Sans doute le fait que j’ai passé de trop nombreuses heures devant la télé…Je crois que si je n’avais pas travaillé moi-même sur une série, j’aurai gaspillé en vain une grande partie de mon existence ! (rires) En fait, même quand j’avais 6 ans et que je regardais des cartoons, c’étaient déjà des travaux de recherche ! (rires) J’ai aiguisé mon sens de l’observation en regardant toutes ces émissions, et acquis aussi un regard critique. Mais toutes mes références ne viennent pas de la télé : la coiffure de Marge, par exemple, est inspirée de celles de La fiancée de Frankenstein et de Little Orphan Annie, l’héroïne de BD. Je ne crois pas l’avoir dit auparavant, mais je viens de m’en rendre compte en parlant avec vous. Je crois aussi que le gag récurrent de Homer qui étrangle Bart m’a été inspiré par la BD Katzenjammer Kids (Pim Pam Poum en VF), car le gros personnage du Capitaine étranglait souvent les deux galopins Hans et Fritz lorsqu’il arrivait à les attraper après avoir été victime de leurs farces. Certains traits de caractère de Bart ressemblent à ceux d’un de mes personnages préférés de la sitcom Leave it to beaver, qui s’appelait Eddie Haskill. C’était un garnement très sarcastique. Quand j’ai conçu les Simpson, je me suis dit « Ce serait formidable qu’une petite crapule comme lui soit le héros d’une série, et non pas un second rôle ».

A votre avis, qu’est-ce qui différencie les Simpson des autres séries d’animation ?

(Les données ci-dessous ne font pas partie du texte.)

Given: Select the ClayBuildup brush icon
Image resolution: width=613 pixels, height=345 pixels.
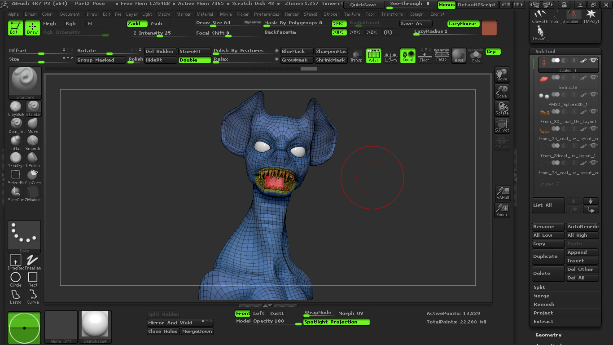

Probablement le fait que l’on peut se permettre d’utiliser tous les styles de comédie qui existent. Nous avons la liberté d’aborder tous les thèmes et de les traiter en utilisant à la fois des dialogues très pointus, des gags visuels basiques et des allusions destinées aux adultes. Nous pouvons aussi jouer avec le format d’un épisode, ce qui est très rare dans l’animation de télé. Nous insérons même des gags visuels qui passent tellement vite qu’on ne peut les voir qu’en faisant des arrêts sur images ! Nous nous sommes lancés dans des comédies musicales, des parodies de films, bref, tout ce qui nous passe par la tête.

Vous êtes-vous facilement adapté au rythme de narration d’un film, à ce changement de format ?

Nous avons beaucoup réfléchi a cette transposition, mais ne croyez pas que le film, c’est comme quatre épisodes collés bout à bout. Ce n’est pas ce que nous avons voulu faire. Le rythme est rapide, bien sûr, mais nous nous sommes donnés aussi la possibilité d’explorer d’autres options.

La série se moque beaucoup du mode de vie américain. Pensez-vous que cela joue un rôle dans son succès dans le reste du monde ?

Oui, mais heureusement, Homer fait aussi rire les américains. Je crois que c’est un personnage auquel on peut facilement s’identifier, car il est entièrement soumis à ses impulsions les plus primaires et les plus immédiates. Il veut manger son donut, il veut boire sa bière, il veut dormir dès qu’il est un peu fatigué…et tout le monde peut comprendre cela, et se sentir en même temps supérieur à lui, parce qu’il paie les conséquences de ses bêtises.

Avez-vous vraiment songé produire une série télé en prises de vues réelles, avec des acteurs, autour du personnage de Krusty le clown ?

Oui, nous en avons effectivement parlé. J’ai eu cette idée parce que je voulais rendre hommage au formidable travail de Dan Castellaneta, qui prête sa voix à Homer et à Krusty dans la version originale. Je ne sais pas si ce serait vraiment un service à lui rendre, parce qu’il faudrait qu’il se maquille en clown tous les jours avant d’arriver sur le plateau ! (rires) Mais, bon, c’était une idée sympa.

La gardez-vous toujours dans un coin de votre tête ?

Vous savez, nous avons songé à tout un tas d’idées autour de la série, mais je ne sais pas si celle-ci aboutira. Pour l’instant, j’ai déjà assez de mal à imposer l’idée du ballon dirigeable à l’effigie d’Homer ! (rires)

Nous savons que l’histoire du film est un secret bien gardé, mais pouvez-vous quand même nous révéler ne serait-ce qu’un détail ?

Ce qu’on peut dire, c’est qu’il s’agit de la pire bourde d’Homer… et qu’aucun animal n’a été blessé pendant le tournage. (rires) (NDLR : nous vous conseillons d'ailleurs de rester jusqu'aux dernières secondes du générique de fin, sous peine de rater quelques pépites !!)